Previously, Carter was a senior partner of Global Technology Partners focused on advising investment firms in technology and defense, and an advisor to Goldman Sachs on global affairs. At Harvard’s Kennedy School, he was professor and chair of the International Relations, Science, and Security faculty. He served on the boards of the MITRE Corporation, Mitretek Systems, MIT’s Lincoln Laboratories, and a member of the Draper Laboratory Corporation. Carter has been a member of the Defense Policy Board, the Defense Science Board, and the Secretary of State’s International Security Advisory Board. He was elected a fellow of the American Academy of Arts and Sciences, and is a member of the Council on Foreign Relations and the Aspen Strategy Group.
From 1993 to 1996, Carter served as assistant secretary of defense for international security policy, responsible for policy regarding the former Soviet states, strategic affairs, and nuclear weapons policy.

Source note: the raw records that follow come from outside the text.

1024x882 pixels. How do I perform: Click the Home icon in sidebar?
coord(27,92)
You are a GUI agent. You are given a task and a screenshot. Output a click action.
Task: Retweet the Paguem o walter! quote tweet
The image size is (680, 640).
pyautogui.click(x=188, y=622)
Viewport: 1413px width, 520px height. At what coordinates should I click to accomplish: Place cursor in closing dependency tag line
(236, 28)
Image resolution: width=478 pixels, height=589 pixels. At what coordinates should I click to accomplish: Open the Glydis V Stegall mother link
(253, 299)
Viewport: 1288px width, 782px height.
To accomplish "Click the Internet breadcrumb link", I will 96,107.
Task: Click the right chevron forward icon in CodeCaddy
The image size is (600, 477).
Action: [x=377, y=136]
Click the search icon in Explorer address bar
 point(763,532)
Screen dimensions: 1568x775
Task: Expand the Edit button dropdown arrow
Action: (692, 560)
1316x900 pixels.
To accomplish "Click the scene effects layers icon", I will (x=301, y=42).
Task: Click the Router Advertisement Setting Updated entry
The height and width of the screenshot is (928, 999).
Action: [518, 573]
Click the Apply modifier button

For his service to national security, Carter has on five occasions been awarded the Department of Defense Distinguished Service Medal. He received the Defense Intelligence Medal for his contributions to intelligence, and the Joint Distinguished Service Medal from the Chairman and Joint Chiefs of Staff. He was confirmed unanimously by the U.S. Senate for both the number-two and number-three Pentagon positions. Carter is author or co-author of 11 books and more than 100 articles on physics, technology, national security and management.